Ogni immagine, post, video breve che viene passato in rassegna ha a disposizione pochi secondi, dopodiché il cervello richiede un’altra volta quel debole ma essenziale stimolo fornito dal successivo elemento di finta novità, che subito invecchia: con un colpo di dito siamo pronti a scartare il prossimo pacco, e la soglia di attenzione (e quindi la capacità di approfondimento) si abbassa sempre di più.

Questa passività è la vera chiave della dipendenza dalle tecnologie digitali, e trova perfettamente senso di esistere e di insidiarsi, se ci sforziamo di considerare la dipendenza nella propria neurobiologia. I modelli neurochimici della dipendenza, infatti, si concretizzano attraverso un sistema di risposta alla gratificazione, la quale si avvale della dopamina come neurotrasmettitore. La gratificazione spinge a ricercare con sempre maggiore frequenza (e a dosi sempre maggiori) il fattore che la scatena, che si tratti di sostanze d’abuso, palestra, shopping compulsivo, gioco d’azzardo, utilizzo di social network.

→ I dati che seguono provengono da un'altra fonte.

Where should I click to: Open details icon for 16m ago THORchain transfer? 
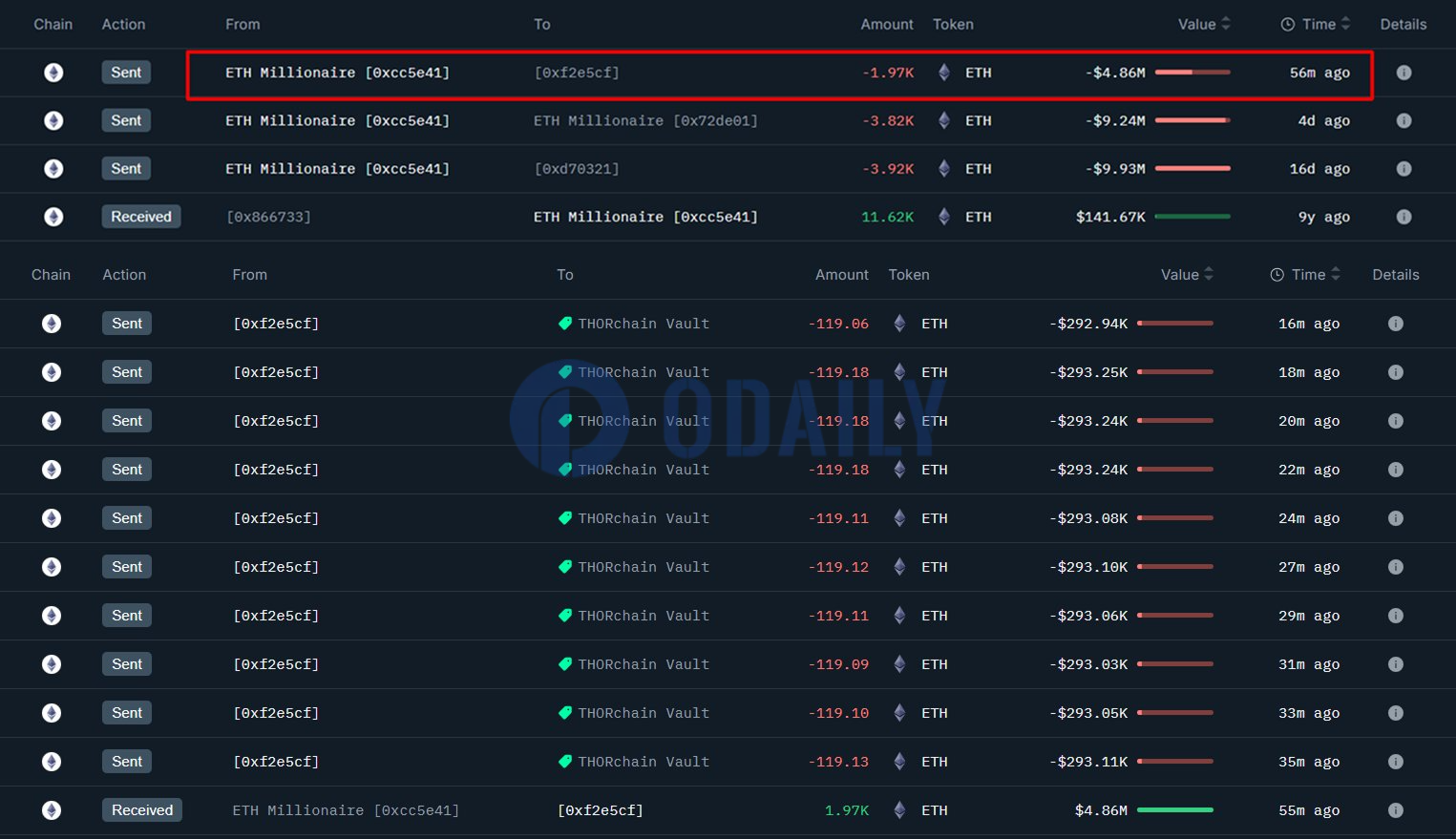1395,324
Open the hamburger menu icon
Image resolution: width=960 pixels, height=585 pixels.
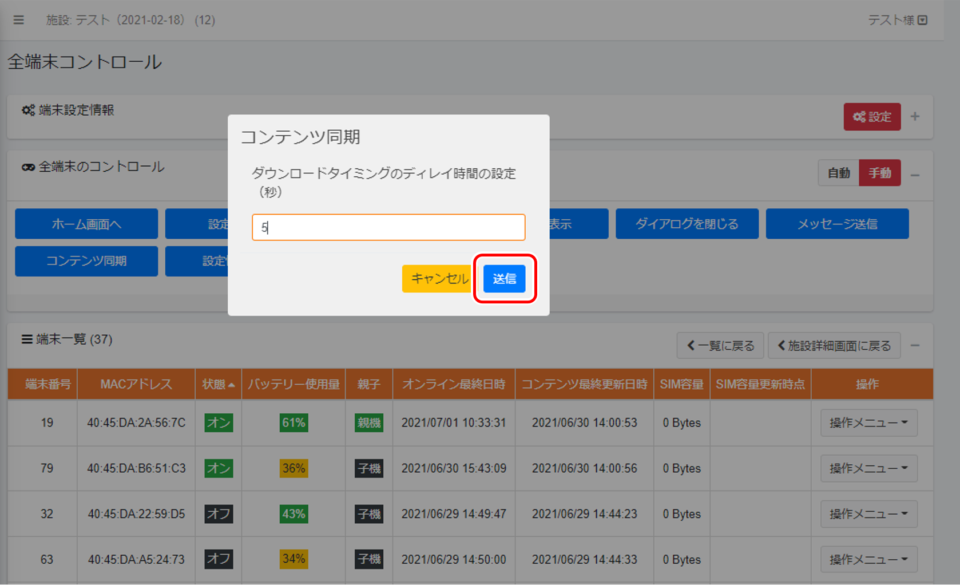[18, 20]
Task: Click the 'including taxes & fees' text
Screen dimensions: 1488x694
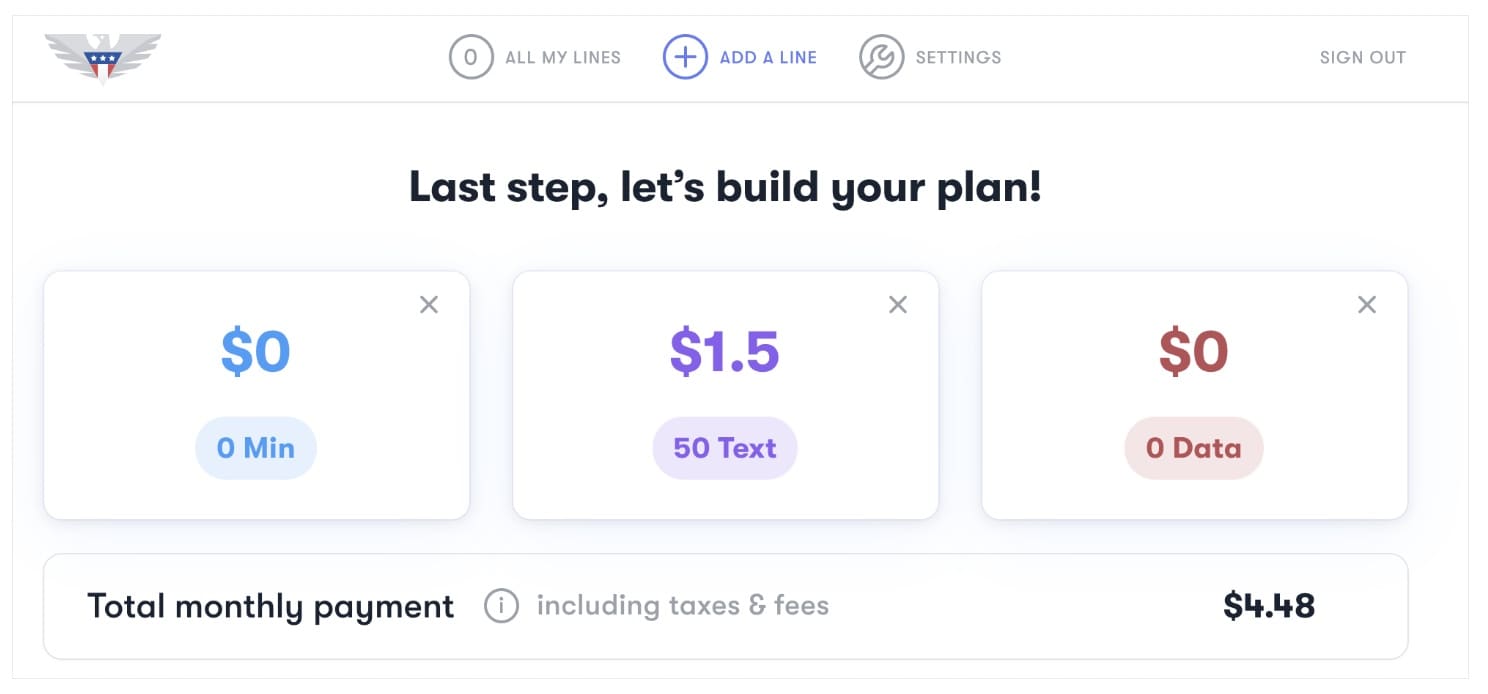Action: coord(682,606)
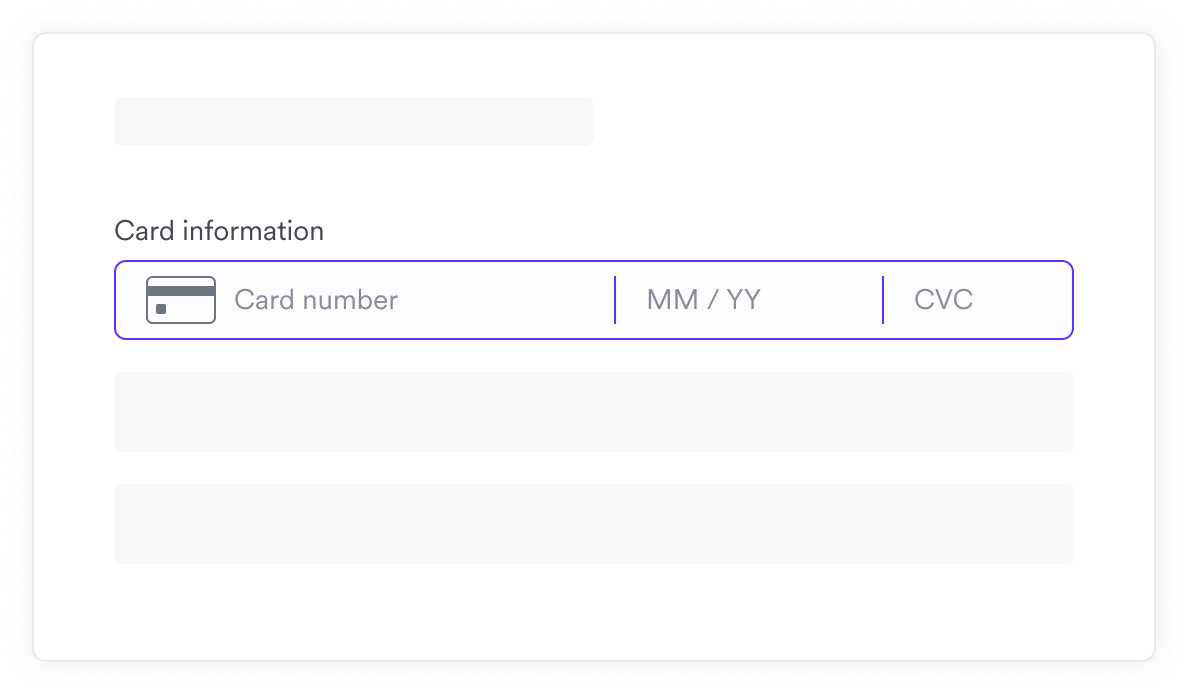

Come interrompere il meccanismo della dipendenza? Quando si entra effettivamente in un circolo vizioso che mette a repentaglio la propria qualità di vita e mina i rapporti sociali è d’uopo cercare aiuto professionale rivolgendosi a specialisti della salute mentale. In casi non così eclatanti, a mio avviso la disintossicazione da questa continua stimolazione passa per la ricerca di senso, autoconsapevolezza e progettualità, magari a contatto con la natura, allontanandosi dalle fonti di distrazione.

Rifiutare la tecnologia e chiudersi in un’ingiallita analogica nostalgia non è la strategia migliore: occorre vivere il proprio tempo e apprezzare le incredibili opportunità che il digitale ci offre, imparando a padroneggiarle. Colpevolizzare la tecnologia digitale di per sé sarebbe come imputare il delitto alla pistola invece che all’assassino.

Sta ai cittadini, e quindi alla politica, occuparsi delle complesse problematiche legate alla sempre più invadente digitalizzazione delle nostre vite, per implementare strumenti di educazione e sensibilizzazione rivolti soprattutto ai più giovani, dei quali non possiamo permetterci di perdere capacità di ideazione, senso critico e fantasia.